TRY IT: Collect all lines from the records below that include the word "this".

DATA SUPPLIED:
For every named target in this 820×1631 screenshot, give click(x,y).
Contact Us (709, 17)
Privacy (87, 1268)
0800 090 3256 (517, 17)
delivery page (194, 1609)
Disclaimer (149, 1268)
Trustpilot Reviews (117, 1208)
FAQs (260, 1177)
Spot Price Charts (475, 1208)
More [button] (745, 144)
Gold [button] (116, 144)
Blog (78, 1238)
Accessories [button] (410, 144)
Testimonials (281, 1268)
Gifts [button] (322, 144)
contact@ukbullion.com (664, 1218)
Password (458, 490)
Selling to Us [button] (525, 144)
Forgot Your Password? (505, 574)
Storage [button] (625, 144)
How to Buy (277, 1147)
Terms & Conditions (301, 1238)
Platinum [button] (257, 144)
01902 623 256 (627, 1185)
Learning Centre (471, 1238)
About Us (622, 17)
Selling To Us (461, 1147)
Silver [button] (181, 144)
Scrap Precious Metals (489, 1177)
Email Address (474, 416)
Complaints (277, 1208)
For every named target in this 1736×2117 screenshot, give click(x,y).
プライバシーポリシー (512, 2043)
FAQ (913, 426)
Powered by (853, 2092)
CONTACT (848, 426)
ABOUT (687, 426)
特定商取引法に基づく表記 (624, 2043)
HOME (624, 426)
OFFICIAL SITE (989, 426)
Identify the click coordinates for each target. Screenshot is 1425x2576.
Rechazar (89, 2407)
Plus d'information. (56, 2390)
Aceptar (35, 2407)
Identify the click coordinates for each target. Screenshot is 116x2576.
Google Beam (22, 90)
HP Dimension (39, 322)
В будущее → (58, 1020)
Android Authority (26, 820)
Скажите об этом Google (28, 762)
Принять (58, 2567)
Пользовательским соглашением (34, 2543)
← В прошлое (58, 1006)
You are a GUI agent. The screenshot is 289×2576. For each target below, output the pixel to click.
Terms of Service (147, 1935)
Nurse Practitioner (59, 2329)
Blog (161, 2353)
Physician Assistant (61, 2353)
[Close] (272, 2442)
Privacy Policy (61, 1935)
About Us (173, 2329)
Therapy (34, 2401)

EXERCISE RESULT:
For every named target in this 820×1631 screenshot, give click(x,y).
For every named target in this 1736×2117 screenshot, give click(x,y).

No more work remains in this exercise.